I recently read my dog eared copy of 'The Accurate Rifle' by Warren Page, and nowhere in it does he mention torqueing guard screws. Back in the day, these gentlemen were shooting average aggregate scores of 1/4" at 200 yards with their rifles built on Remington, Shilen and Mauser actions.

Page discusses proper bedding at length, and yet, the order of the day was to "tighten guard screws" with a screwdriver. He does mention, on a Remington, to tighten both, and then back off the forward screw one quarter turn.

These days, you see online folks discussing torque this screw to xx inch lbs., or that screw to xx foot lbs. My question is this; is this torqueing with a calibrated torque wrench necessary, or just gimmick? Just another thing to add to the gunsmith's workbench or tinkerers toolbox..?

I built my first rifle in 1976, and feel that I have built some extremely accurate rifles in my day. To this day, I have yet to put a torque wrench on a guard screw, mostly because I feel that woods and composites ( even in the same firearm model) compress differently, and even with pillar bedding, there can be deviations.

Not wanting to generate arguments, but I am interested in hearing your thoughts, and am I just an old fogey resisting change...

Best, Chris


  • bpostbpost Member Posts: 32,643 ✭✭✭✭

    I use a Wheeler Torque Wrench for every application I can. It gives repeatable accurate measurements of the torque applied, it is especially important when mounting scope bases and rings. Each fastener has a specific load it is designed to operate under. Getting that load or bolt stretch correct is wise.

  • rgnot3rgnot3 Member Posts: 28
    edited March 2021

    Its also wise to relate the required torque to the specific application. It sounds like an obvious statement until you look at it a bit more in depth. The torque screw poundage will be different on lets say wooden and laminated stocks as opposed to chassis based stocks using the same action. Its also different based on bedding type because one bedding material may have more flex than another. Even after you get the torque right its something you should check after your initial test firings and then again after each range session to confirm there is no significant change. This is a good idea for just about any screw on a gun that could shake loose. Old Fogey or young gun, you shouldn't resist that which will only make your experience on the range better!

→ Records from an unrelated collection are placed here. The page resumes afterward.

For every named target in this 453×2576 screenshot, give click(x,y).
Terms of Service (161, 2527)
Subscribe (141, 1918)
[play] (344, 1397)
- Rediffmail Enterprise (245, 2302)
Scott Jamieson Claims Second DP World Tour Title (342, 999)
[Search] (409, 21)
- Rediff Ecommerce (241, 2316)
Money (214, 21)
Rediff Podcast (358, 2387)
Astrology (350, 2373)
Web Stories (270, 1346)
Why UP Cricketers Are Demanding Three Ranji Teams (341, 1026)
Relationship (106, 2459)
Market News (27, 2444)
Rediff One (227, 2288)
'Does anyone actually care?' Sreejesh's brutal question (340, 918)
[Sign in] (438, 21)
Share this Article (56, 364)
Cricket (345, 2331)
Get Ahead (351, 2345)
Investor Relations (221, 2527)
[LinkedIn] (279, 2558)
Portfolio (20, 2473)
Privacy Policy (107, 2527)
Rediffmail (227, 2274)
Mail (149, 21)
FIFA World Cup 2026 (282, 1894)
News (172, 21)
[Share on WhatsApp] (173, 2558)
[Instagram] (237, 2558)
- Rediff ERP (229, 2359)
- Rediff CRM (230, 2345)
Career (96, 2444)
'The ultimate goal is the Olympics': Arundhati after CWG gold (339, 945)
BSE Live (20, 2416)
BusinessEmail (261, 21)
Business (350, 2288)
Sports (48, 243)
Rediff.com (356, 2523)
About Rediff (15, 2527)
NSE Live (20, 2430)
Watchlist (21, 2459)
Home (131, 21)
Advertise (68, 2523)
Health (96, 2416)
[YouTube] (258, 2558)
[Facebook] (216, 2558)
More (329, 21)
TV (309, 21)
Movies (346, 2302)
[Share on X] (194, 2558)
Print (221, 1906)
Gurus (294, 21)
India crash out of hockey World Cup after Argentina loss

  • toad67toad67 Member Posts: 12,991 ✭✭✭✭
  • navc130navc130 Member Posts: 1,160 ✭✭✭

    This sounds like an experiment in the making: does different torque pressure affect the accuracy of a known accurate rifle. If someone does it please report your findings.

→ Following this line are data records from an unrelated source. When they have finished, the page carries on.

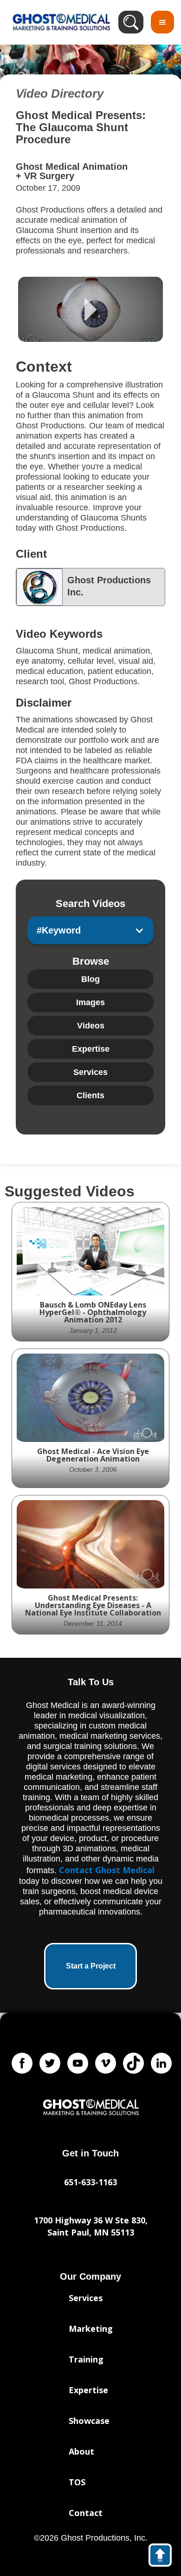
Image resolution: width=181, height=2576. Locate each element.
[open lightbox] (90, 309)
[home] (59, 22)
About (81, 2451)
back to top (164, 2557)
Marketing (91, 2328)
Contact (86, 2512)
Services (86, 2297)
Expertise (88, 2390)
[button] (162, 22)
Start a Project (91, 1966)
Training (86, 2359)
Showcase (89, 2420)
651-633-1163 (90, 2182)
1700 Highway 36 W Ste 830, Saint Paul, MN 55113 (91, 2226)
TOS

  • JustCJustC Member Posts: 16,056 ✭✭✭

    Different torques always affect accuracy, thus the reason factories specify the torque in in/lbs for each bolt. Composites of fiberglass usually around 55 in/lbs, aluminum chasis stocks such as HS Precision or Bell and Carlson 65 in/lbs, wood stocks vary from manufacturer to another, synthetics/plastics are different as well, as are stock with aluminum pillars installed in either wood or fiberglass..

    Guard screws are tricky since the rear screw is generally the rear action screw whereas the front is not. Overtorquing the front action screw can change the torque on the rear screw etc. The front action screw is important in that it stabilizes the basic "center" of the assembly which supports the barrel tenon.

  • OkieOkie Member Posts: 991 ✭✭✭

    If a bolt action centerfire rifle's action is PROPERLY glass bedded and the barrel floated I prefer to not use a torque wrench. I can feel when the action screws are properly tightened.

    I can also remove and re-install the stock and the rifle will still shoot to the same POI.

    This is why I prefer glass bedding my own guns.

    I have a way of testing using micrometers as to when the rifle is properly bedded as no movement, bedded so as the receiver action is dead. Been doing this for years.